L’année dernière, la Californie est devenue le premier État à bénéficier d’une dérogation autorisant les personnes incarcérées à s’inscrire à Medicaid 90 jours avant leur libération. Bientôt, les autorités fédérales de Medicaid ont conseillé aux autres États de faire de même. L’agence a rapidement approuvé les demandes de dérogation de Washington, du Montana et, plus récemment, du Massachusetts. Les candidatures de 18 États supplémentaires sont en attente.
Une proposition bipartite au Congrès rendrait la couverture Medicaid disponible 30 jours avant sa publication en tant que politique nationale, éliminant ainsi la nécessité pour les États d’en faire la demande.
Et les responsables fédéraux expérimentent des dérogations plus larges qui permettraient à Medicaid de couvrir les « besoins sociaux liés à la santé », comme le logement et la nourriture. Celles-ci sont apparues comme « faisant partie d’un discours beaucoup plus large » [that recognizes] la pauvreté rend vraiment les gens en mauvaise santé », a déclaré Dan Mistak, avocat auprès des Community Oriented Correctional Health Services, un groupe politique qui préconise des dispenses de réadmission depuis des années.
Ces efforts suscitent certaines critiques. Les États sont tenus de concevoir leurs programmes de dérogation de manière à ne pas dépenser plus d’argent qu’ils ne l’auraient fait autrement, mais les conservateurs budgétaires ont soutenu que ce n’est pas le cas. Le Manhattan Institute, un groupe de réflexion conservateur, les a récemment qualifiés de « levier à sens unique pour augmenter les coûts de Medicaid ».

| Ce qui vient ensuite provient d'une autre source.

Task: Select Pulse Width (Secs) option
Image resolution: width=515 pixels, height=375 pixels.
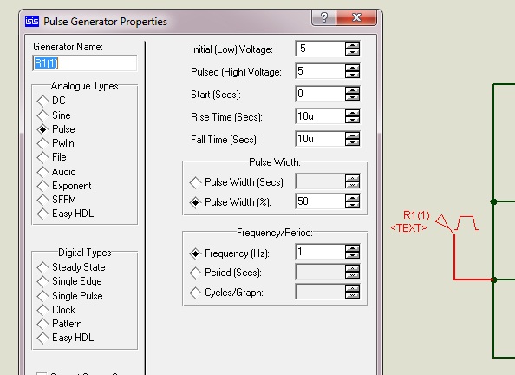Action: (x=238, y=182)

Mais de nombreux acteurs du système de justice pénale ont accueilli avec enthousiasme les changements proposés, y compris les shérifs, qui dirigent plus de 3 000 prisons de comté à travers le pays. La durée moyenne du séjour en prison étant inférieure à un mois, presque tous les soins de santé en prison seraient couverts par Medicaid plutôt que par les comtés. « C’est une grande victoire ! » un département du shérif du Massachusetts publié sur Facebook.
Les administrateurs des prisons espèrent également que le fait que la plupart des détenus bénéficient du système Medicaid les aidera à conserver les mêmes soins qu’ils recevaient avant leur arrivée, jusqu’à leur libération. Cela « réduira littéralement la criminalité et sauvera des vies », a déclaré Peter J. Koutoujian, shérif du comté de Middlesex, près de Boston. Koutoujian est membre des principaux shérifs des comtés d’Amérique, qui ont préconisé de permettre aux personnes incarcérées de recevoir Medicaid.
Ces nouveaux efforts pourraient également contribuer à réduire le taux de retour en prison. Les données recueillies par Shavit et ses collègues dans leurs cliniques montrent que les personnes qui rencontrent un gestionnaire de cas avant leur libération – en particulier les gestionnaires de cas qui ont été incarcérés – avaient moins de chances de se retrouver en prison pour violation de leur libération conditionnelle. Ils ont également constaté que moins de personnes comptaient sur les soins des urgences et que le système permettait d’économiser de l’argent.
Mais aucun dollar Medicaid n’a encore été versé aux prisons. Il s’agit d’un énorme effort bureaucratique pour amener le système de santé, les shérifs et les services pénitentiaires à travailler ensemble. Les quatre États ayant approuvé des dérogations s’efforcent toujours d’éliminer ces obstacles administratifs avant que l’argent puisse commencer à affluer. La Californie prévoit que son système commencera à fonctionner cet automne.